I have been, and always will be, a little bit of a child. I can’t help it. I like to think this makes me charming, but to most it probably makes me flighty and inconsistent. Like a child, I am totally fascinated by whatever surrounds me, and while I can supplement it with imagination, don’t usually supplement it with anything practical. Case in point: I am terrible at communicating with old friends, though I will reply to messages they send me. More often, however, I comb the interwebs for information about them and imagine them happily doing well rather than actually speaking. Forgive me friends, I try. This unfortunate personality trait left me feeling a bit lonely when I first landed in Small Town.
That isn’t to say I had no one to talk to. I had a cousin in Big City, and I spent several weekends with him. We saw movies, went to concerts, frequented coffee shops, and visited churches. That last one was exciting. I grew up in a very conservative church, where you at least tried to dress up on Sunday and definitely spoke formally. This church was frequented by people in dreadlocks, skinny jeans, and flannel, who brought their toddler daughters in big, puffy, Sunday dresses. Weird. As much fun as I had with my cousin, it was very obviously his life and his friends. Visits were awesome, but ultimately left me feeling a bit more lonely at the fact I had no life.
There was also the occasional meeting with my mentors. They are great people, but I felt a little uneasy around them at first. Though, through them that first week I found out that Small Town had a small circle of swingers. I also found out that the mayor’s wife had a chest so big a shop made special, mayor’s wife sock monkeys to celebrate her more than healthy assets. My mentors were a great source of information, but I wasn’t sure how much I could share with them at first. Our conversations were super one-sided.
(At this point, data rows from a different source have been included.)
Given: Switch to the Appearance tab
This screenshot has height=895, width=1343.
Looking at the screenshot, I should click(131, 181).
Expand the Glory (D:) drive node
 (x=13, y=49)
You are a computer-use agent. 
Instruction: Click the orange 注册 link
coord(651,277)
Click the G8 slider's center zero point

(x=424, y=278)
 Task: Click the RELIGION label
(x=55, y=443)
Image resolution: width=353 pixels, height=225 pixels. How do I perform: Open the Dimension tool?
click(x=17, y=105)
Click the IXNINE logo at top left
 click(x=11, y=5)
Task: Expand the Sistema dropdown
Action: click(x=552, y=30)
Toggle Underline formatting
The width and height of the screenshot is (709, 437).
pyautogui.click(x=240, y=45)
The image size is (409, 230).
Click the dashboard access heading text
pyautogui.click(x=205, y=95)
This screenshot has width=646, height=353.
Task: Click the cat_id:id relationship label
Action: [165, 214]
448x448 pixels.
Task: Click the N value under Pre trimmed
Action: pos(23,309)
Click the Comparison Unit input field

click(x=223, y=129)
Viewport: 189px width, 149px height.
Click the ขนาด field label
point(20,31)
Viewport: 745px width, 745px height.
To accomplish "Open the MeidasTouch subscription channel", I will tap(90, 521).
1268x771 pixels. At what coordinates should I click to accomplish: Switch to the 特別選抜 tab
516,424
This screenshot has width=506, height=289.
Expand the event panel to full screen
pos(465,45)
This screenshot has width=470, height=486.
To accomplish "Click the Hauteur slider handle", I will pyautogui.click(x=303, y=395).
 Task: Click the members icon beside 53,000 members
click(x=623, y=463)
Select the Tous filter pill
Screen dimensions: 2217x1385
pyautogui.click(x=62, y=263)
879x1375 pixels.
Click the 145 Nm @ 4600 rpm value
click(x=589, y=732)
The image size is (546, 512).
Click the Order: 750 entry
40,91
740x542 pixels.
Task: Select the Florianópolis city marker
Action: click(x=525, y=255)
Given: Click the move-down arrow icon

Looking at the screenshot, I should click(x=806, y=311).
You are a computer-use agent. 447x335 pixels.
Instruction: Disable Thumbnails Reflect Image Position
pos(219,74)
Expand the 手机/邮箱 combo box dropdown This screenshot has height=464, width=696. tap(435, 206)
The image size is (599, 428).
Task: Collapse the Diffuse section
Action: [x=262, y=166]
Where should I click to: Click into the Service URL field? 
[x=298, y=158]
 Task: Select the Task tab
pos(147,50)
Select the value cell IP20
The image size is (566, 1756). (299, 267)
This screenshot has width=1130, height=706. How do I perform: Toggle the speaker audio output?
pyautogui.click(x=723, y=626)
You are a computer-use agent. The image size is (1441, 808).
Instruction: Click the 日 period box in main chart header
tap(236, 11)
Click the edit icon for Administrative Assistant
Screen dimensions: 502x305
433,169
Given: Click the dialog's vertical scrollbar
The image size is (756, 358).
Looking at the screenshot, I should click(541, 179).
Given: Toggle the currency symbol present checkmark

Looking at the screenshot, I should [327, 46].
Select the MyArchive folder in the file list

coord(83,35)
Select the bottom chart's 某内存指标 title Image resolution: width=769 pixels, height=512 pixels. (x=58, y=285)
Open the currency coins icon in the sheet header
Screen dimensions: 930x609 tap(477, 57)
Those weren’t my only outlets for conversation. I also experienced a new, adulty, very small-towny tradition: potluck dinners. I went to two. One I successfully made a dish. The other I set off the fire alarm as my cake literally caught on fire. Whoops. I would inevitably bring whatever I could scrap together to a coworkers house, apologize for the fact it might only be a cup of raspberry sauce, watch their infant children roll on the carpet, and feel really awkward that I had no child or husband to discuss. I felt more than a bit out of place. While I made a lovely set of acquaintances, Small Town still felt lonely.
One night, as I felt sorry for myself and played Pokemon rather than lesson plan, something amazing happened. A big, pentagonal bug flew to my window. It was bright green, and unlike anything I had every seen. I knocked at it. It sat still. I knocked again. It still sat still. I feel, in this moment, we bonded. And then it did something amazing: it laid many little eggs in a pentagon shape. I understood immediately: she was trusting me with her children, and giving me friends. After all, we had a lot in common, little bugs and I. We were all new in town, living in tiny spaces, and just waiting to bust out of our shells and dazzle all with our flashy ways. It was a match made in heaven.
Soon after, my orientation started, and I met the other new teachers. They were really cool, and I actually bonded with a few. We started talking more regularly. Success!! Then, I met another person at CPR class. Apparently this person hated being touched, but our first interaction was me putting my finger in her belly button as we practiced the Heimlich. Score. Later that night, she zipped up my dress in the back of another coworkers car, and huddled awkwardly with me when we were forced to socialize. Score, another friend. Finally, in a moment of ridiculousness, I visited my downstairs neighbor, offered her raspberry sauce (damn you burnt chocolate cake), and proceeded to booty drop in the middle of her floor. This odd first impression somehow led to a friendship that never really changed in tone. Win! I succeeded in making human friends!
Not long after all this, I noticed my bug friends were no longer content to sit in their pretty green eggs. They busted out, little brown and bright red circles with bunches of scrawny bug legs, and flew away. We haven’t spoken in a while, but I am sure their flashy colors have impressed some other bugs out there.